Given request: Return every line of the listing below verbatim, with no changes.

──────── Records ────────

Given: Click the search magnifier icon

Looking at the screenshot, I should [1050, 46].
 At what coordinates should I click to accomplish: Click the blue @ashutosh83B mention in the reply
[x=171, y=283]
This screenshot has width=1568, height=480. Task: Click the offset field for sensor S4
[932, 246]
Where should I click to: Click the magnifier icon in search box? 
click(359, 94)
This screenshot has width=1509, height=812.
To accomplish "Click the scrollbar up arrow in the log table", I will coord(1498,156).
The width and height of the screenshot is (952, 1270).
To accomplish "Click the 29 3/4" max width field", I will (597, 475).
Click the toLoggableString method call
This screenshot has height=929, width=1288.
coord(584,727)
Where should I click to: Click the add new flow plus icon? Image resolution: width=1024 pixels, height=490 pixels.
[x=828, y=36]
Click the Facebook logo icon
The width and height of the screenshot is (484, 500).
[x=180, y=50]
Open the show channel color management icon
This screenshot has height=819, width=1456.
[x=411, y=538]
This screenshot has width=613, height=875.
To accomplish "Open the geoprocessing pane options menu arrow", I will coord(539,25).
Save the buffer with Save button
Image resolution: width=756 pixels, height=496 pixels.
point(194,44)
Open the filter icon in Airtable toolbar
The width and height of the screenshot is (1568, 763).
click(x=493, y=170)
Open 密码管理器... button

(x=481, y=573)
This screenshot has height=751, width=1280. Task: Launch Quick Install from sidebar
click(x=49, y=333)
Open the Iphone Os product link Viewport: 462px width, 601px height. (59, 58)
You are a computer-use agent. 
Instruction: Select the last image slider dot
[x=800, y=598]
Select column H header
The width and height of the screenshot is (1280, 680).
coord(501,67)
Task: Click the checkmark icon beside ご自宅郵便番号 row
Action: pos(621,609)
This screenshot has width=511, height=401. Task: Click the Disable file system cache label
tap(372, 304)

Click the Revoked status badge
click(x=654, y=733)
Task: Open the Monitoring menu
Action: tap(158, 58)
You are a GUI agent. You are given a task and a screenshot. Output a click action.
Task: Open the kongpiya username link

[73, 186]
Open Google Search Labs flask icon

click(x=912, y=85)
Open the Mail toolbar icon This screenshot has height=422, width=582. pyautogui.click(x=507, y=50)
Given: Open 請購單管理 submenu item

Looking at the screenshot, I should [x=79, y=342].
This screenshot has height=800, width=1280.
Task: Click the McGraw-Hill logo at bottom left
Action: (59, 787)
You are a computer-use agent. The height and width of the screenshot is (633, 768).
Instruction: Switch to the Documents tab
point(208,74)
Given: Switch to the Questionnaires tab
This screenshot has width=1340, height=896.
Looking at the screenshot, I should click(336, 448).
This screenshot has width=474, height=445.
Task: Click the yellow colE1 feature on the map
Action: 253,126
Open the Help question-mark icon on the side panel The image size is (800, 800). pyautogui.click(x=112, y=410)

────────

Task response:
Given: Click the search magnifier icon

Looking at the screenshot, I should [1050, 46].
 At what coordinates should I click to accomplish: Click the blue @ashutosh83B mention in the reply
[x=171, y=283]
This screenshot has width=1568, height=480. Task: Click the offset field for sensor S4
[932, 246]
Where should I click to: Click the magnifier icon in search box? 
click(359, 94)
This screenshot has width=1509, height=812.
To accomplish "Click the scrollbar up arrow in the log table", I will coord(1498,156).
The width and height of the screenshot is (952, 1270).
To accomplish "Click the 29 3/4" max width field", I will (597, 475).
Click the toLoggableString method call
This screenshot has height=929, width=1288.
coord(584,727)
Where should I click to: Click the add new flow plus icon? Image resolution: width=1024 pixels, height=490 pixels.
[x=828, y=36]
Click the Facebook logo icon
The width and height of the screenshot is (484, 500).
[x=180, y=50]
Open the show channel color management icon
This screenshot has height=819, width=1456.
[x=411, y=538]
This screenshot has width=613, height=875.
To accomplish "Open the geoprocessing pane options menu arrow", I will coord(539,25).
Save the buffer with Save button
Image resolution: width=756 pixels, height=496 pixels.
point(194,44)
Open the filter icon in Airtable toolbar
The width and height of the screenshot is (1568, 763).
click(x=493, y=170)
Open 密码管理器... button

(x=481, y=573)
This screenshot has height=751, width=1280. Task: Launch Quick Install from sidebar
click(x=49, y=333)
Open the Iphone Os product link Viewport: 462px width, 601px height. (59, 58)
You are a computer-use agent. 
Instruction: Select the last image slider dot
[x=800, y=598]
Select column H header
The width and height of the screenshot is (1280, 680).
coord(501,67)
Task: Click the checkmark icon beside ご自宅郵便番号 row
Action: pos(621,609)
This screenshot has width=511, height=401. Task: Click the Disable file system cache label
tap(372, 304)

Click the Revoked status badge
click(x=654, y=733)
Task: Open the Monitoring menu
Action: tap(158, 58)
You are a GUI agent. You are given a task and a screenshot. Output a click action.
Task: Open the kongpiya username link

[73, 186]
Open Google Search Labs flask icon

click(x=912, y=85)
Open the Mail toolbar icon This screenshot has height=422, width=582. pyautogui.click(x=507, y=50)
Given: Open 請購單管理 submenu item

Looking at the screenshot, I should [x=79, y=342].
This screenshot has height=800, width=1280.
Task: Click the McGraw-Hill logo at bottom left
Action: (59, 787)
You are a computer-use agent. The height and width of the screenshot is (633, 768).
Instruction: Switch to the Documents tab
point(208,74)
Given: Switch to the Questionnaires tab
This screenshot has width=1340, height=896.
Looking at the screenshot, I should click(336, 448).
This screenshot has width=474, height=445.
Task: Click the yellow colE1 feature on the map
Action: 253,126
Open the Help question-mark icon on the side panel The image size is (800, 800). pyautogui.click(x=112, y=410)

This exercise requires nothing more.